> Task instructions
Please copy the records from the line with "591x900 pixels." up to and including the line with "(x=46, y=160)", swapping "Domino" for "Chess" and leaving everything else unchanged.
— Start Records for this task —
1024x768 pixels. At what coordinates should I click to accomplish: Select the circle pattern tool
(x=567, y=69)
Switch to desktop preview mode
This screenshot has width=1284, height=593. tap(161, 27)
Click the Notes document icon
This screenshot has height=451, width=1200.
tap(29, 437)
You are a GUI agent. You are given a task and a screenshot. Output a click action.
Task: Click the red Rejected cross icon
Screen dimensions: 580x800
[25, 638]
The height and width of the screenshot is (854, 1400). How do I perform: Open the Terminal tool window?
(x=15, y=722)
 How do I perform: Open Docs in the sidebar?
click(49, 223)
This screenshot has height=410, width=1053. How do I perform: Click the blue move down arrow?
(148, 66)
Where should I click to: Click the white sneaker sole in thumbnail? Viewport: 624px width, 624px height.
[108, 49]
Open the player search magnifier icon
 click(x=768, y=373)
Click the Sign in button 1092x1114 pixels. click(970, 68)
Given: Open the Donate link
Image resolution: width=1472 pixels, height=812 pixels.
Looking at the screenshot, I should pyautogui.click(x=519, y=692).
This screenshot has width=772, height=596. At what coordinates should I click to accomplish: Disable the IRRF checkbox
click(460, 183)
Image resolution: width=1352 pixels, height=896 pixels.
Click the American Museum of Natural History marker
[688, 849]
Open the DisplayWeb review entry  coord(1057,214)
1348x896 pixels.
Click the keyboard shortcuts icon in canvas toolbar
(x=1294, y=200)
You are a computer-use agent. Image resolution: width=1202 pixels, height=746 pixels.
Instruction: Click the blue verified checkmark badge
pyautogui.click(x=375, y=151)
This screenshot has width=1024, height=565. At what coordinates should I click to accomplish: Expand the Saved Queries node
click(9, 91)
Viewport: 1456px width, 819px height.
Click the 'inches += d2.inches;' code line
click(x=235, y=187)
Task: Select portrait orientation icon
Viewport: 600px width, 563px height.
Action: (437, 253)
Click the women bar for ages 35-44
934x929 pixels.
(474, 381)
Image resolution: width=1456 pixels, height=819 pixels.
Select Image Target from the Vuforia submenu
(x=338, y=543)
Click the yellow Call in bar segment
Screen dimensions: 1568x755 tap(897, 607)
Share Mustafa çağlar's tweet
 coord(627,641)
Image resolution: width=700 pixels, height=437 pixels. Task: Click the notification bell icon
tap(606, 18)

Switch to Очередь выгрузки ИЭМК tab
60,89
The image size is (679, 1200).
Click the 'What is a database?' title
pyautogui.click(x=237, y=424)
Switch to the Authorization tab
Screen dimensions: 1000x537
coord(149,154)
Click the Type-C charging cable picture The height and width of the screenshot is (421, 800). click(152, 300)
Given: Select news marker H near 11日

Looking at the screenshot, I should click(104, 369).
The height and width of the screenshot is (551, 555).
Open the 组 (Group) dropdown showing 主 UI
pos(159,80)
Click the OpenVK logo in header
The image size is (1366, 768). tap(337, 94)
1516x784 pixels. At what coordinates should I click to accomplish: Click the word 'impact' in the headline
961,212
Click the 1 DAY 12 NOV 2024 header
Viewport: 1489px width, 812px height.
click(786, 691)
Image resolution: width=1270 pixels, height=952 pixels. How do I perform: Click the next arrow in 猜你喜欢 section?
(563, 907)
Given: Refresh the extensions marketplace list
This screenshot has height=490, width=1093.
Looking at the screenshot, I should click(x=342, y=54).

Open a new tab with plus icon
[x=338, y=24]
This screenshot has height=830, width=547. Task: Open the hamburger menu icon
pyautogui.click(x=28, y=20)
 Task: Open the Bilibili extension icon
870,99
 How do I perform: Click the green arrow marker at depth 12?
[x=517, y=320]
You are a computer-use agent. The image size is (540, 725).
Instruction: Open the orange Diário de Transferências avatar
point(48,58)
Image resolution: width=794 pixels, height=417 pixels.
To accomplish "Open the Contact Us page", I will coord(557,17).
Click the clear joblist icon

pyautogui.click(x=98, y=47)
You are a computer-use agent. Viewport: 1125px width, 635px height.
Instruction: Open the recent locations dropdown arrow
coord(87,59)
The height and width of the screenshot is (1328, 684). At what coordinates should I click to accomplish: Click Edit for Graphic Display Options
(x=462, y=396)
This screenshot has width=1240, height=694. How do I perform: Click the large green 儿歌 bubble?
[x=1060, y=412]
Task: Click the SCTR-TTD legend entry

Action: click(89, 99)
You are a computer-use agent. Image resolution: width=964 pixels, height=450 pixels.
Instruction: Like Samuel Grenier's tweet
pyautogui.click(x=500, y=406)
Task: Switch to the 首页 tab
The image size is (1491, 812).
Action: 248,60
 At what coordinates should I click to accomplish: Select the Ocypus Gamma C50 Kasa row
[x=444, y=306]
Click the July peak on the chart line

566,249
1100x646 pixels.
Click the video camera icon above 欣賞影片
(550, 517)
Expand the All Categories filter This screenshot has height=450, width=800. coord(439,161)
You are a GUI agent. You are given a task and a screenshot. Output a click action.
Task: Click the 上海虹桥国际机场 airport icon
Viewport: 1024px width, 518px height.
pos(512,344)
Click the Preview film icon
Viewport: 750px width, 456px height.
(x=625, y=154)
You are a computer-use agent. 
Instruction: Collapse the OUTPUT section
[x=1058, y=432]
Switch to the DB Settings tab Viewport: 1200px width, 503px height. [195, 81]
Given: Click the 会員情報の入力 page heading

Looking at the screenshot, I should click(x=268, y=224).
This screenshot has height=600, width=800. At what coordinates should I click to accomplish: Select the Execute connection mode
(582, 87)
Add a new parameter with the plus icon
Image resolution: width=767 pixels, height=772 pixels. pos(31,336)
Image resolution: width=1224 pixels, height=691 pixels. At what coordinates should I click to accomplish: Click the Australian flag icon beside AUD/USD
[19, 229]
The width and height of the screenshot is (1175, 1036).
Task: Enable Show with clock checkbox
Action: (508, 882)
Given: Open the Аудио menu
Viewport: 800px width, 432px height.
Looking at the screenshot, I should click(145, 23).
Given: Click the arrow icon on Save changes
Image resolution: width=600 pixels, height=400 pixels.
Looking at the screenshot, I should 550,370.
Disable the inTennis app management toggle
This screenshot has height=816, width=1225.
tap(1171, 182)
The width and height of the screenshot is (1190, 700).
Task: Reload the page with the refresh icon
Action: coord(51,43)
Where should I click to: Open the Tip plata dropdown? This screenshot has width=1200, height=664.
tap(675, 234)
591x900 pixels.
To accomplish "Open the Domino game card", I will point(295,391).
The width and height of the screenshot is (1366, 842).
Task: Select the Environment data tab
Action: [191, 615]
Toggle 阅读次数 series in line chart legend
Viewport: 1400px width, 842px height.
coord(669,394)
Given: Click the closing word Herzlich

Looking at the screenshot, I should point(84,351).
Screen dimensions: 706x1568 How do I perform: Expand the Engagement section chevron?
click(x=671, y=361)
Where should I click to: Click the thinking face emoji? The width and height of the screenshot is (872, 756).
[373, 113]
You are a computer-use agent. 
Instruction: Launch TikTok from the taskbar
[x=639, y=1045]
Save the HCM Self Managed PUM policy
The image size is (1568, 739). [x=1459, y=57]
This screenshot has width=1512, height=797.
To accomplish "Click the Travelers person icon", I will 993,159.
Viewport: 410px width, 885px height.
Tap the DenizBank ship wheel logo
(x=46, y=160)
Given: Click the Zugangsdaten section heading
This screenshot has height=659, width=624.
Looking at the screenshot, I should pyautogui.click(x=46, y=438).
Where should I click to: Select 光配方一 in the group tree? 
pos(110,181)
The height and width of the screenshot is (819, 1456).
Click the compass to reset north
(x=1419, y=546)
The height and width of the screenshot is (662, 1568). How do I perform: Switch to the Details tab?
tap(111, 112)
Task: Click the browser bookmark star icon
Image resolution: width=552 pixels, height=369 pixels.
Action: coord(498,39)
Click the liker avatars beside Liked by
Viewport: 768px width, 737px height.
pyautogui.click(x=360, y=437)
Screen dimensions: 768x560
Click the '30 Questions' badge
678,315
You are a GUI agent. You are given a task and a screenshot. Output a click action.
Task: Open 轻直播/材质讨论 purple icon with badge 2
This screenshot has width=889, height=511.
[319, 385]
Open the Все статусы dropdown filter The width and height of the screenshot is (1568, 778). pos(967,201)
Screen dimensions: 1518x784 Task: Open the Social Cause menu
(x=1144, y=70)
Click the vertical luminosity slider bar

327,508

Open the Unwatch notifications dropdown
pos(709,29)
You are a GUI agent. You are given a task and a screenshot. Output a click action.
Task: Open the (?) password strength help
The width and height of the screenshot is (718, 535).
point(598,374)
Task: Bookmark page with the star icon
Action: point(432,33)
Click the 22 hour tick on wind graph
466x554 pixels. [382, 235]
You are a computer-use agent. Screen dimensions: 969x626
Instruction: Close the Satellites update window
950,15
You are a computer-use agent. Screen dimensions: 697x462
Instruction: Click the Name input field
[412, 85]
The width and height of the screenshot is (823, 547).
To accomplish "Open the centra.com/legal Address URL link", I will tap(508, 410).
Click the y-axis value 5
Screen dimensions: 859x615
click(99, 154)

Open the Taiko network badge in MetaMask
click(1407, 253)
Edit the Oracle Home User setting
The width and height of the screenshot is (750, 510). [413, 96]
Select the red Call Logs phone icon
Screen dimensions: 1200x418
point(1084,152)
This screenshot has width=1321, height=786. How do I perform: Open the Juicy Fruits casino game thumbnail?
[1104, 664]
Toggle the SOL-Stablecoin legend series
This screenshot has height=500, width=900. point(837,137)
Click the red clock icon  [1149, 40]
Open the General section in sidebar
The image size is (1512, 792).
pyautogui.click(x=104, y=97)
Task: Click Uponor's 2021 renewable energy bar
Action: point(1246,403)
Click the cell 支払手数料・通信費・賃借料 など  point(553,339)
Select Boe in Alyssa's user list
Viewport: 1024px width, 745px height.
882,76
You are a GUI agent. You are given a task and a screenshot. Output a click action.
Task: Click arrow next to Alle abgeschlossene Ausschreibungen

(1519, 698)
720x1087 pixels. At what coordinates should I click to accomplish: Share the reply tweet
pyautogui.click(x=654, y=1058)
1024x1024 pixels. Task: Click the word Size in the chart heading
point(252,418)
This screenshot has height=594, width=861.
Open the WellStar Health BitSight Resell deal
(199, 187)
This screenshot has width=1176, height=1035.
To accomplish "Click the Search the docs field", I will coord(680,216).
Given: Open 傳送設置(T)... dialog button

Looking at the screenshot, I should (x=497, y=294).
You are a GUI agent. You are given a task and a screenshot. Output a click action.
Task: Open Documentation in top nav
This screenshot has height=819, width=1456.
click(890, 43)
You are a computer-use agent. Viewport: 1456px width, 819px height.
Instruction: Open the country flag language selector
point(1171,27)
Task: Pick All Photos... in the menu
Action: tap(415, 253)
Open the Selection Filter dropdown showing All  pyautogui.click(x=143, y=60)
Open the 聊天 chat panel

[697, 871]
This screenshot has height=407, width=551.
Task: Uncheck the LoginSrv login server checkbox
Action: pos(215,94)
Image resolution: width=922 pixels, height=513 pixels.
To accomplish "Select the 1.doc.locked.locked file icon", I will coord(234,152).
— End Records for this task —
> Answer to the exercise
591x900 pixels.
To accomplish "Open the Chess game card", I will point(295,391).
The width and height of the screenshot is (1366, 842).
Task: Select the Environment data tab
Action: [191, 615]
Toggle 阅读次数 series in line chart legend
Viewport: 1400px width, 842px height.
coord(669,394)
Given: Click the closing word Herzlich

Looking at the screenshot, I should point(84,351).
Screen dimensions: 706x1568 How do I perform: Expand the Engagement section chevron?
click(x=671, y=361)
Where should I click to: Click the thinking face emoji? The width and height of the screenshot is (872, 756).
[373, 113]
You are a computer-use agent. 
Instruction: Launch TikTok from the taskbar
[x=639, y=1045]
Save the HCM Self Managed PUM policy
The image size is (1568, 739). [x=1459, y=57]
This screenshot has width=1512, height=797.
To accomplish "Click the Travelers person icon", I will 993,159.
Viewport: 410px width, 885px height.
Tap the DenizBank ship wheel logo
(x=46, y=160)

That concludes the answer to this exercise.